SONA – the time slot on national television that the whole family will agree on watching. This year was no different – especially when it comes to the discussion around the way forward in South Africa’s education. President Cyril Ramaphosa had some interesting promises that he brought to the table – he says that he wants to ensure that every pupil has a tablet within the next six years. This is very admirable and a wonderful pipe dream, but 4000 schools across our country still use pit toilets!
Over and above the infrastructure that is questionable in about 59% of schools in South Africa, teachers are also not yet ready to go fully digital as some of the country’s educators are not even fully on board with personal development and racking up their CPD points. A few shocking statistics came to light in a presentation to Parliament, based on the 2013 Southern and Eastern Africa Consortium for Monitoring Educational Quality report. Feast your eyes on the below:
- For reading, the average score achieved by Grade 6 teachers dropped from a score of 758 in the 2007 study to 672 in the 2013 study.
- For mathematics, the average score achieved by Grade 6 teachers dropped from a score of 764 in the 2007 study to 757 in the 2013 study.
- Only 32.9% of Grade 6 teachers in the 2013 study demonstrated “critical reading” skills compared to 77.8% in the 2007 study.
- 34.7% of Gr.6 pupils are below the required level for reading.
- 54.6% of Gr. 6 pupils are below the required level for mathematics.

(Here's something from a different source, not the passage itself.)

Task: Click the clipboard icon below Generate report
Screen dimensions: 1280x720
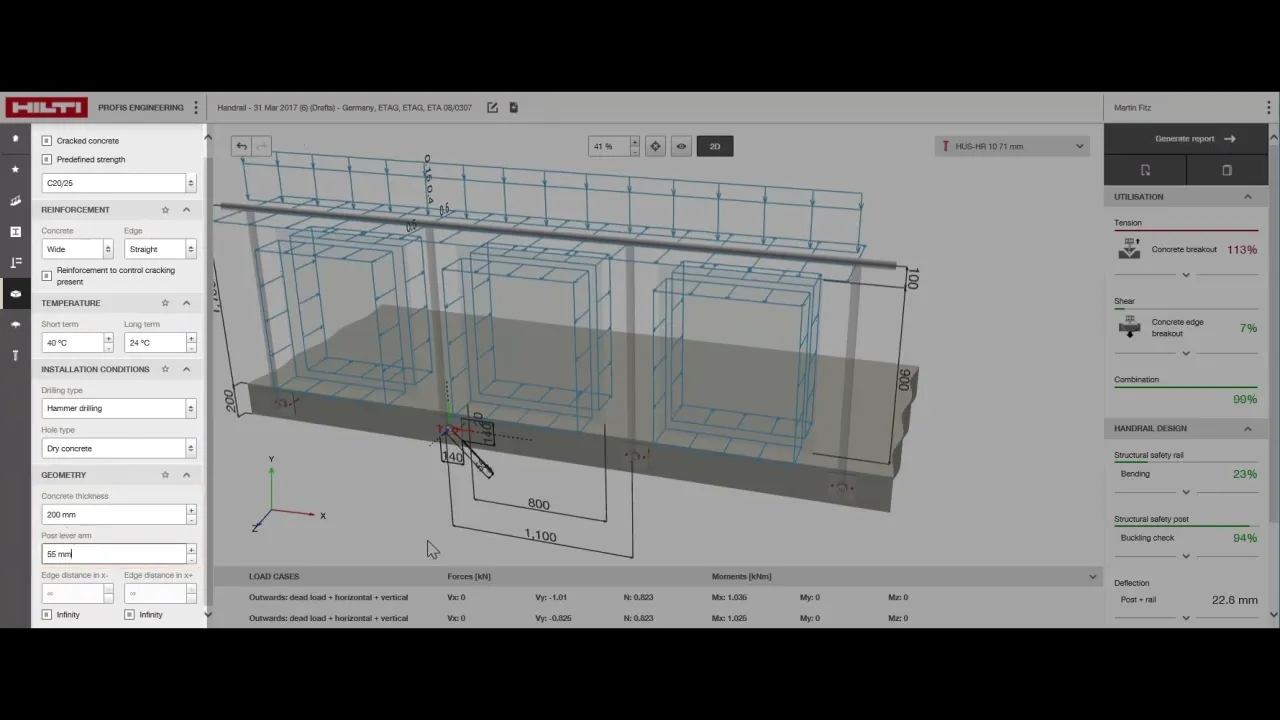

When looking at the above, it is clear that there are fundamental issues that need to be addressed before the nice-to-haves are implemented in schools across the country. In a study conducted in 2016 is was revealed that KZN had 2‚875 unqualified or under-qualified teachers‚ 57% of the total number of such teachers across the country. The Northern Cape had the second most‚ with 400 teachers, and Limpopo was best off‚ with just 15 teachers. Mr President, we admire your zest for South African education, but an investigation into teacher training and development would be a good start in repairing and regulating the heartbeat of the problem.